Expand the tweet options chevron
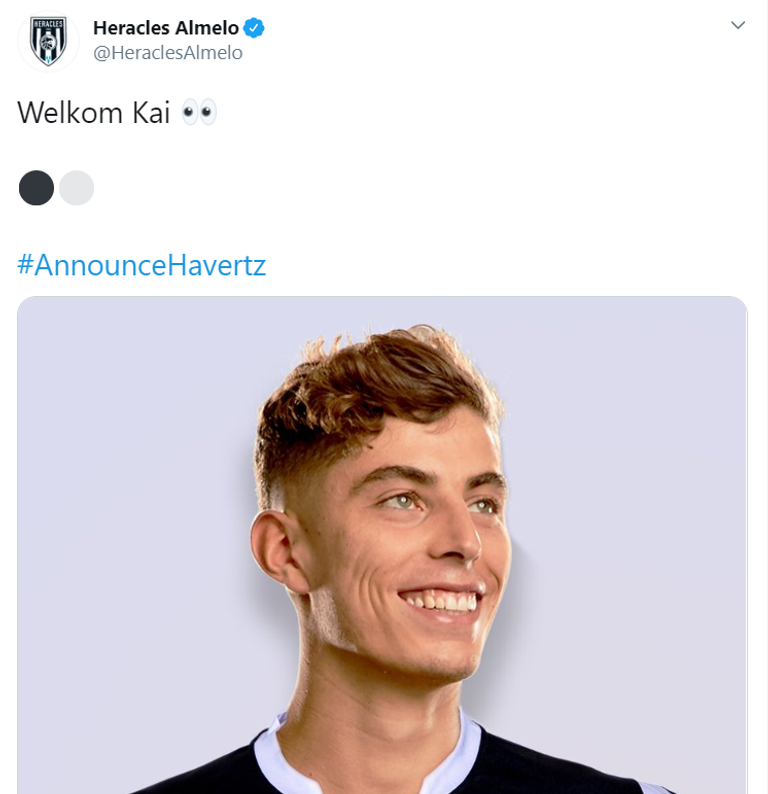This screenshot has height=794, width=768. pos(738,25)
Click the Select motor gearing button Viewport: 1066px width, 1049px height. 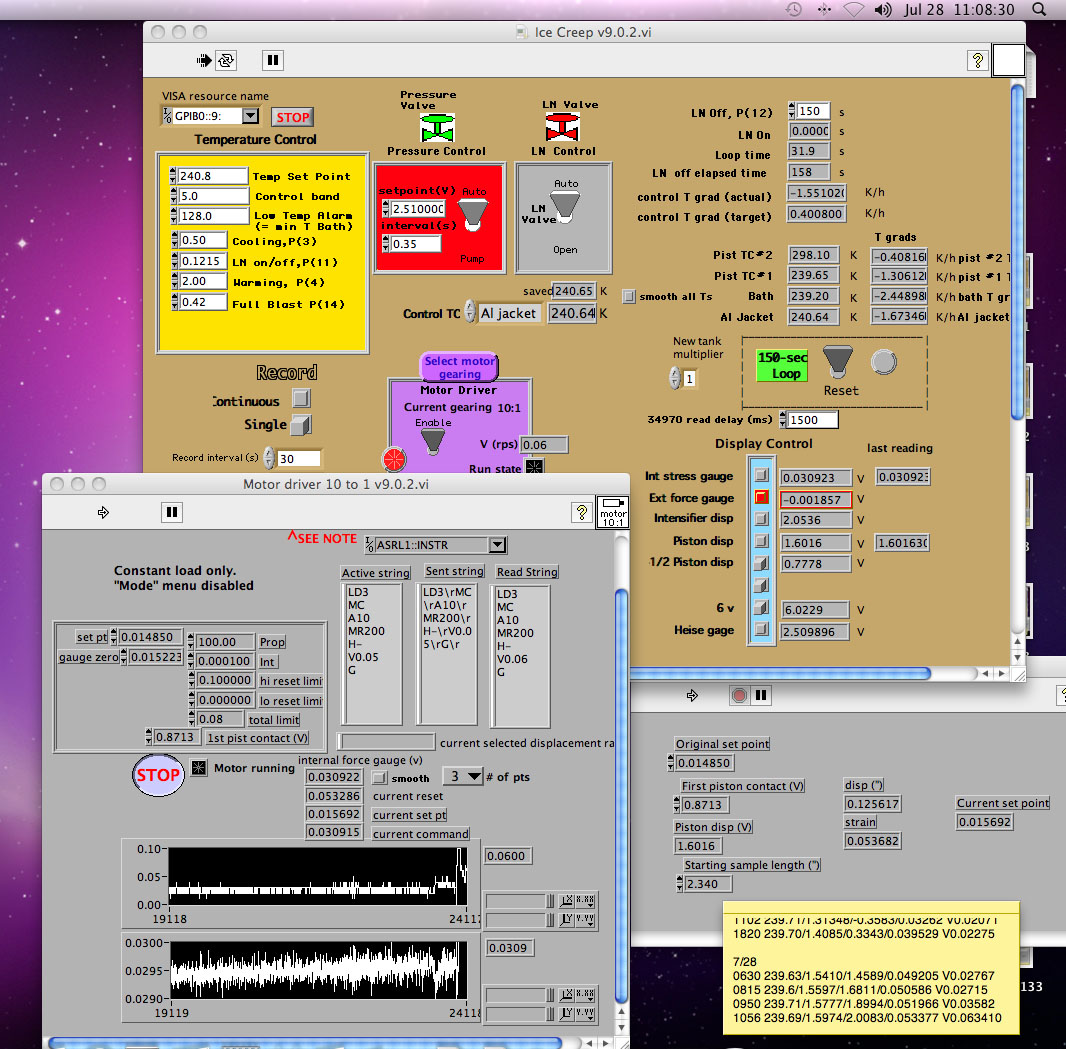(459, 367)
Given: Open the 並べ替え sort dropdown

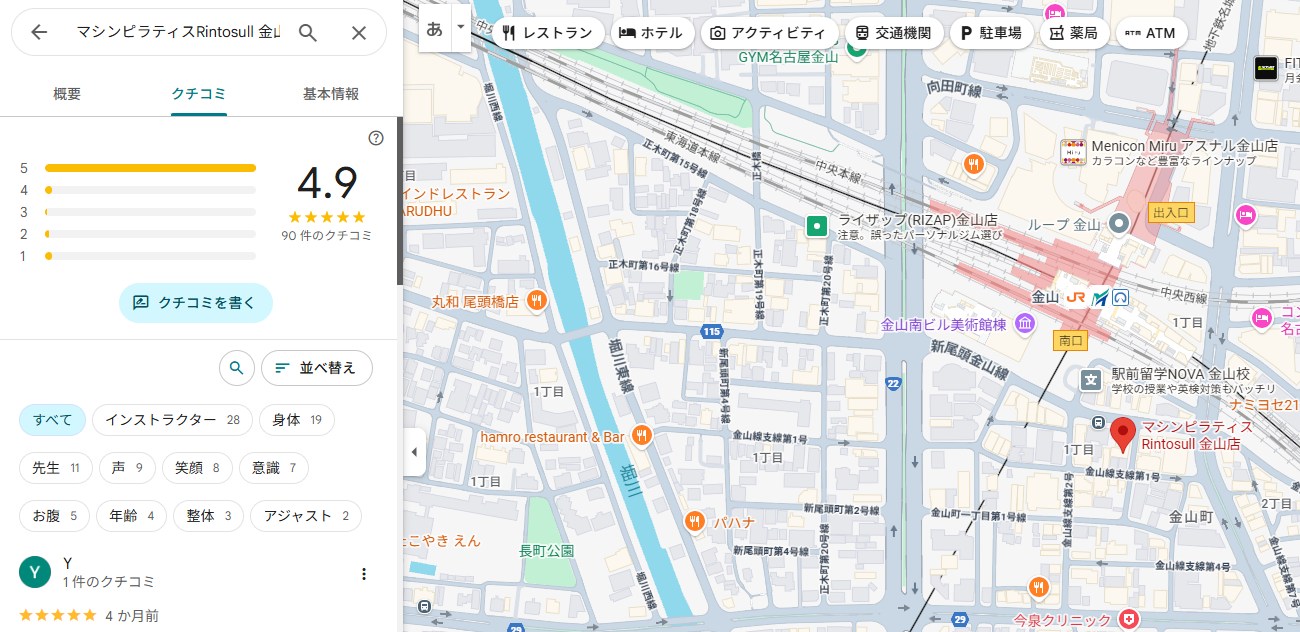Looking at the screenshot, I should 316,368.
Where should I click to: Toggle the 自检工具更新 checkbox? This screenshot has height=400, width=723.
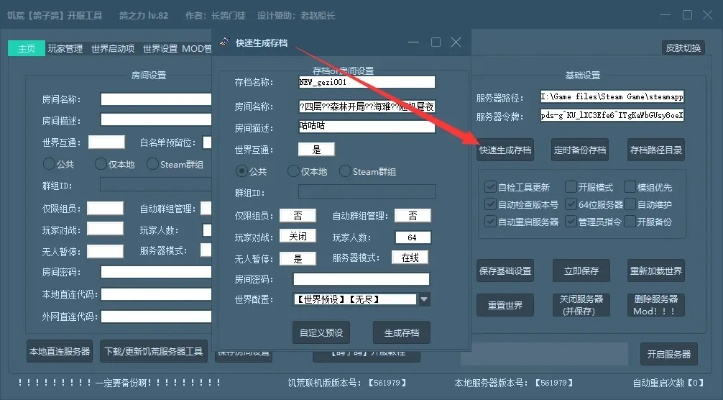tap(490, 187)
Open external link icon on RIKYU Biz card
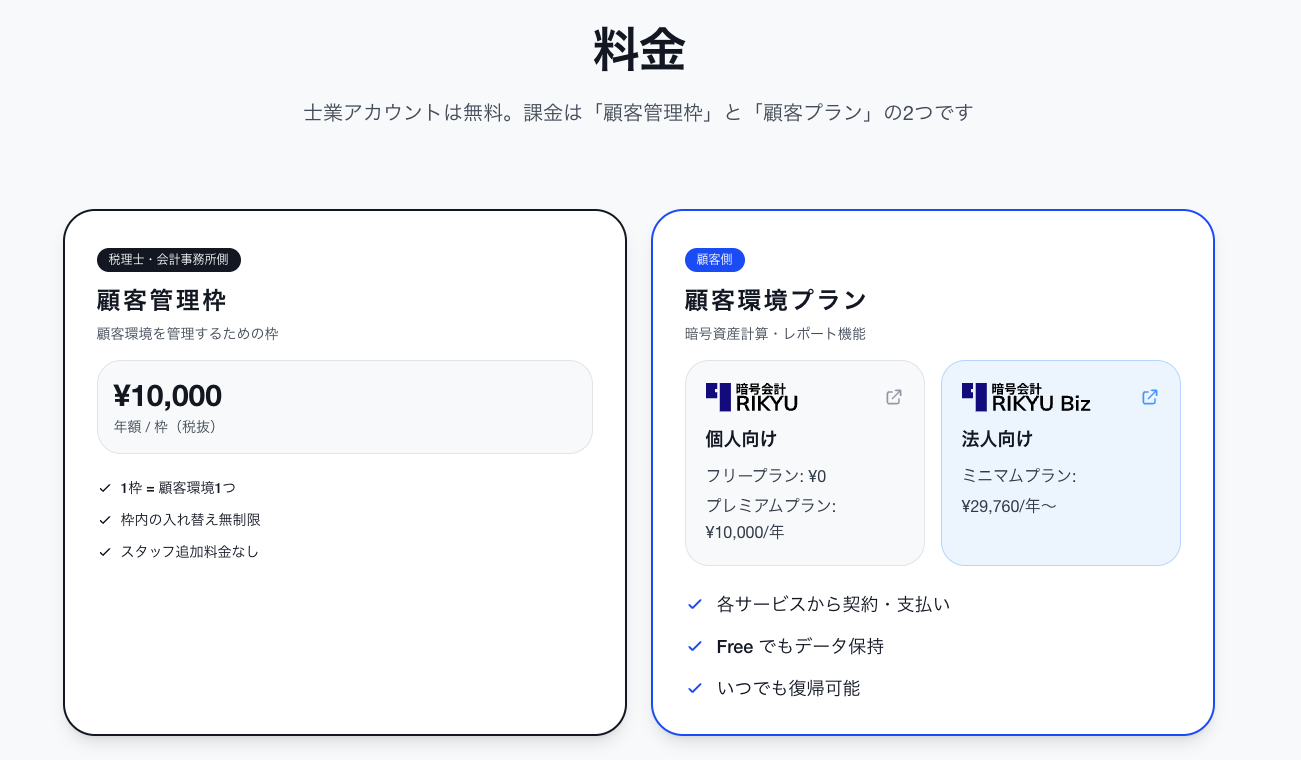 click(x=1150, y=397)
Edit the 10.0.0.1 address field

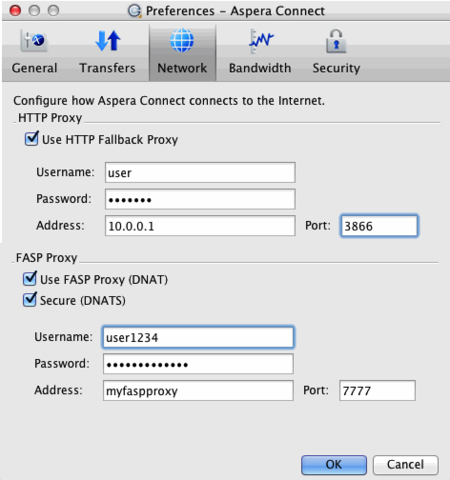[x=200, y=226]
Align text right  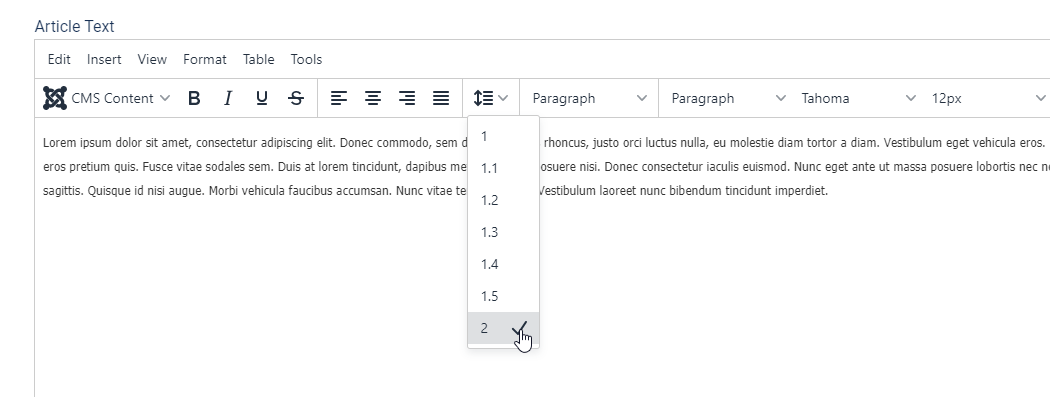coord(407,98)
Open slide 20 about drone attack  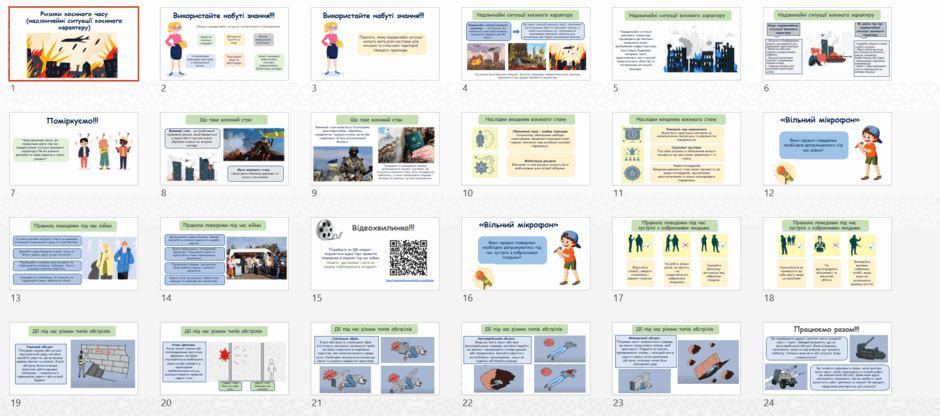(224, 358)
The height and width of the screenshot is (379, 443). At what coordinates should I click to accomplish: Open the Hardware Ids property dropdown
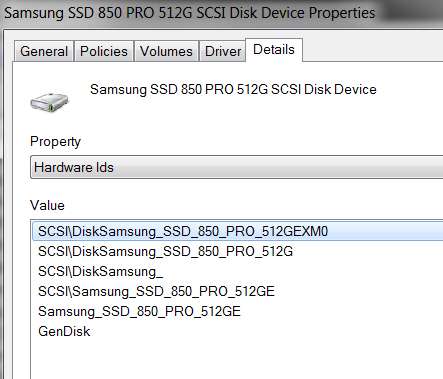[x=237, y=167]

##############################

Print again, word for word, every line from the line with "The height and" to the final line of the records, inclusive; skip the pictures.

SOLUTION FOR THIS PROBLEM
The height and width of the screenshot is (379, 443). At what coordinates should I click to accomplish: Open the Hardware Ids property dropdown
[x=237, y=167]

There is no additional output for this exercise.